Si conforme puisse-t-elle être aux exigences de la loi et des règlements, une ordonnance du 2 décembre 2019 du Conseil d’Outremont n’en constitue pas moins un tel déni. Nonobstant d’importantes recommandations de l’Ombudsman de Montréal, sans égard non plus pour le Conseil consultatif en urbanisme (CCU) qui ne fut pas saisi du dossier et, plus que tout, en dépit de préjudices aux voisins, elle annule une ordonnance de septembre 2017 qui en protégeait les intérêts légitimes.
L’ordonnance de 2019 avalise une demande d’occupation permanente du domaine public. En l’occurrence, le domaine visé était occupé depuis des années par le propriétaire du 34, Maplewood sans autorisation réglementaire. L’obligation de le démanteler lui avait pourtant été signifiée par écrit il y a plus de deux ans sous l’ancien Conseil.
Selon le maire Philipe Tomlinson, la nouvelle ordonnance est conforme au Règlement AO-48. En effet, ce règlement dit que, par résolution, le Conseil peut autoriser l’occupation du domaine public. De son côté, toutefois, le Règlement de zonage affirme œuvrer à préserver, au nom du bien commun et de la qualité de vie, les groupements d’établissements humains d’usages homogènes. J’y reviendrai.
Remontons aux origines de l’imbroglio. En 2017 ou auparavant, consciemment ou non, mais en infraction au Règlement AO-48 puisque sans autorisation du Conseil, le propriétaire du 34, Maplewood fit construire des murets en pierre à la sortie de son garage sur le domaine public. Un constat lui fut remis en juin 2017. Il soumit alors une demande d’occupation permanente dans l’espoir, on imagine, de régulariser la situation.

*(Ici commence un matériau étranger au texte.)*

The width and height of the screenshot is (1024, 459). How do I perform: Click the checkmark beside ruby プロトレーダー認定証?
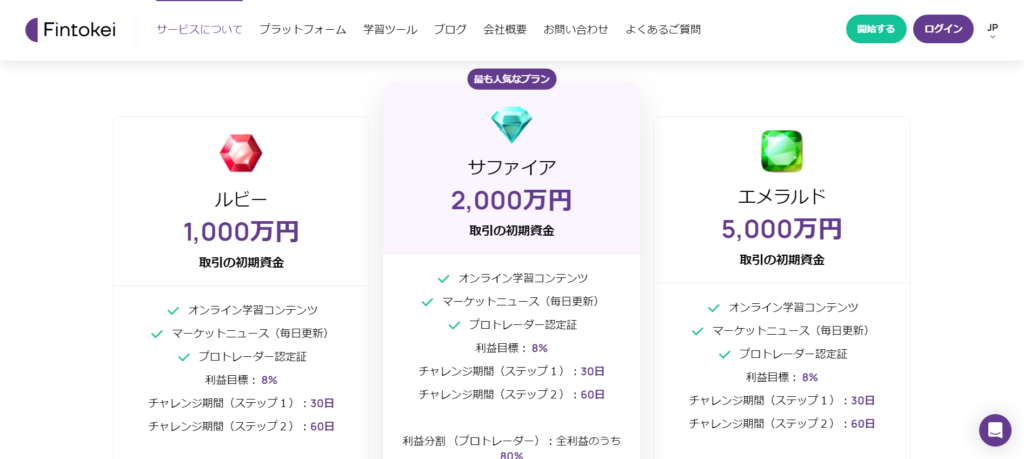coord(184,357)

Le 5 septembre 2017, par la Résolution CA17 16 0376, le Conseil la refusa. Le 3 octobre 2017 un inspecteur de l’arrondissement l’informa par lettre de son obligation de démanteler les murets dans les trente jours: il n’y obtempéra jamais.
Le 5 novembre 2017, les élections portèrent un nouveau Conseil au pouvoir à Outremont.
Le 2 décembre 2019, le nouveau Conseil autorisa l’occupation permanente du domaine public occupé illégalement par le propriétaire du 34, Maplewood. L’historique est résumé succinctement sous la rubrique CONTEXTE du sommaire décisionnel de la Directrice de l’arrondissement :
C’est laconique et sérieusement incomplet.
Le Règlement de zonage cherche à établir l’harmonie du paysage bâti et, là où il existe, à le maintenir. Je me suis rendu sur place. Les murets et le nouveau bâti détonnent. Si, toutefois, les experts du CCU en avaient jugé autrement, ma conscience me dicterait de me plier à leur évaluation. Toutefois, en 2017 leur jugement fut défavorable et on ne leur a pas demandé de réexaminer le dossier.
L’Ombudsman recommanda notamment qu’après examen des modifications apportées à la propriété sans l’approbation requise, le CCU formule des recommandations au Conseil d’arrondissement; que le Conseil décide comment y réagir et voit à l’exécution fidèle de ses décisions; qu’il fasse retirer les murs construits sur la marge de recul de la propriété; qu’il mesure le pourcentage d’occupation du sol par le bâti modifié, en fasse rapport à l’Ombudsman et assure le respect de la réglementation pertinente; qu’il veille à la conformité des constructions modifiées aux plans approuvés et aux règlements et, là où elles ne le seraient pas, les fasse rectifier pour les rendre conformes1.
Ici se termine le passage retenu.